O Vasco da Gama chegou a Salvador para o duelo contra o Vitória, que marca a estreia do técnico Pedro Emanuel. Paralelamente, o clube avança em um acordo de investimento bilionário com o empresário Marcos Lamacchia, filho de José Lamacchia. O contrato, avaliado em R$ 3,1 bilhões, prevê o pagamento de dívidas, aportes no futebol e no centro de treinamento, além de cobertura de déficit de caixa por cinco anos.
Detalhamento do investimento de R$ 3,1 bilhões
O montante total de R$ 3,1 bilhões é composto por: R$ 1 bilhão para pagamento de dívidas (incluindo recuperação judicial e débitos tributários, cuja dívida bruta é de R$ 1,3 bilhão); R$ 1,5 bilhão para cobrir o déficit de caixa projetado para os próximos cinco anos, calculado pela consultoria Alvarez & Marsal; R$ 500 milhões em aportes para o futebol (contratações) ao longo de cinco anos; R$ 120 milhões para o centro de treinamento profissional; e R$ 30 milhões para o centro de treinamento da base. Os valores não são fixos e podem variar conforme a eficiência da gestão.

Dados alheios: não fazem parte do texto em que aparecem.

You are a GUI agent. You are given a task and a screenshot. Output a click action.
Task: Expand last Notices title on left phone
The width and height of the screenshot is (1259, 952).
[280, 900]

Condições e multas do acordo
O contrato está condicionado a Lamacchia vencer a concorrência na recuperação judicial, à aprovação do juízo, à conclusão de auditoria e ao rito interno do clube. O acordo prevê multas caso o investidor não cumpra os aportes, diferentemente do contrato com a 777, que previa a devolução das ações. Além disso, o investidor não pode vender as ações por 10 anos nem distribuir lucros no mesmo período.
Funcionamento dos aportes
Há uma mistura de caixas: por exemplo, se a folha salarial subir de R$ 30 milhões para R$ 40 milhões, a diferença de R$ 10 milhões é coberta pelo aporte do futebol, enquanto os R$ 30 milhões originais saem da verba de R$ 1,5 bilhão para cobrir o rombo. Os investimentos são compromissos, mas podem ser reduzidos se o clube gerar mais receita e diminuir o déficit anual.